Quest’anno la siccità si sta facendo sentire in modo particolare; la scarsità di neve, in inverno, e di pioggia in primavera, ha ridotto la portata delle sorgenti e dei corsi d’acqua. La preoccupazione divampa anche a causa di annunci catastrofici che diffondono alcuni mezzi di informazione.
Voglio far notare che, spulciando gli annali storici di Pistoia e del suo contado, tra il 1705 e il 1774 ci sono stati 12 anni di carestia e siccità e 12 anni di gelate e inondazioni: conti alla mano, dunque, in quella porzione di secolo 1 anno su 3 ci sono state condizioni meteo ostili all’uomo e all’economia.
Ma torniamo alla siccità. Per definirla quassù in montagna i nostri nonni hanno usato alcuni termini oggi quasi scomparsi , cioè “alido”, “alidezza”, “alidore”, “secco”,”secca”, “seccume” ecc.,molto meno “afa”. La forma “alido” deriva dal latino aridus (arido) ed è incrociata con gelidus , da cui ha preso la lettera “l”; i sostantivi “alidore” e “alidezza” sono derivati da “alido”.
L’aggettivo sostantivato “secco”, nel senso di “asciutto”, viene da siticus (asciutto) e a sua volta da sitis (sete): da “secco” sono poi derivate “seccura” e “seccume”, anche se qui da noi “seccume” significa piuttosto “persona molto magra”.
“Secca” è usato invece a proposito dei corsi d’acqua.
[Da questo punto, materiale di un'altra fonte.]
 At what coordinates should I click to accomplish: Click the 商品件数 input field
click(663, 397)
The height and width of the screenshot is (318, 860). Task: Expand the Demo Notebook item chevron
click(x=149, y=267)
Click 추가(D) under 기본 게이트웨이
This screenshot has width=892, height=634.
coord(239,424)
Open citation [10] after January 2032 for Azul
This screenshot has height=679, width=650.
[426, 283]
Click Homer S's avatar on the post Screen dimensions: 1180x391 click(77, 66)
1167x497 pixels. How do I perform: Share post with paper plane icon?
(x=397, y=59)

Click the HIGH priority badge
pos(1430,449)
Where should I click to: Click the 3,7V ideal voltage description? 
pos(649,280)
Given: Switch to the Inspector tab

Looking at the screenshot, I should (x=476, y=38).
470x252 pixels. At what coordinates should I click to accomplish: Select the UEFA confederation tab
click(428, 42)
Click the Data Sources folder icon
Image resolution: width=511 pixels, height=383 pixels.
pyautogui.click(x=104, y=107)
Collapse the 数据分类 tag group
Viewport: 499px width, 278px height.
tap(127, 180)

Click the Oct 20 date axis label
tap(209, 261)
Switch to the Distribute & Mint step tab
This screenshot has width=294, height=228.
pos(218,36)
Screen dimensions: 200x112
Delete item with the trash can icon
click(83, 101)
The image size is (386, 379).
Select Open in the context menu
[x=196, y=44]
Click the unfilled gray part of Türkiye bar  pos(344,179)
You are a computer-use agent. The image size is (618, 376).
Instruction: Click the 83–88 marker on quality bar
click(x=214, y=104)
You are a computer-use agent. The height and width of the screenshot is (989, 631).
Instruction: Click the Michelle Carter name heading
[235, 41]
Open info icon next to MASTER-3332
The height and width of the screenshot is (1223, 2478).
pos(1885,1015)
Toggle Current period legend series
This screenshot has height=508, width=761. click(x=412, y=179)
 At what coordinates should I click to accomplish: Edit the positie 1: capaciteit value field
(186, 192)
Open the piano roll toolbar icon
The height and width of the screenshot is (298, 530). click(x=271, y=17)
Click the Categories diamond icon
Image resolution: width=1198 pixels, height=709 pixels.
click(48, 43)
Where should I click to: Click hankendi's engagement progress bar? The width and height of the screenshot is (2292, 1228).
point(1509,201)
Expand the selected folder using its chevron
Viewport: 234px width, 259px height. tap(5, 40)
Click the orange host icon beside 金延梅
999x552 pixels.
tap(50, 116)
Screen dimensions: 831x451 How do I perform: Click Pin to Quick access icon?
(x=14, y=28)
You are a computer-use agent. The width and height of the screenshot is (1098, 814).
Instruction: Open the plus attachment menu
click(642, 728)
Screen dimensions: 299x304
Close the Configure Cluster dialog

Se un torrente o un fosso hanno poca portata d’acqua si dice che sono” in secca”.
Ma “ afa” , che oggi tanto usiamo? Pure essendo questo un termine già noto nel 1500, in montagna è arrivato relativamente tardi. Esso ha un’origine incerta: chi lo vede derivato dalla forma greca aptein , cioè l’azione di accendere, chi invece propende per una origine onomatopeica romanesca: “afa” riprodurrebbe il suono naturale di chi apre bocca, boccheggia. Etimologicamente, quindi, siamo nel campo delle ipotesi, ma l’afa, quella vera, si fa sentire, eccome!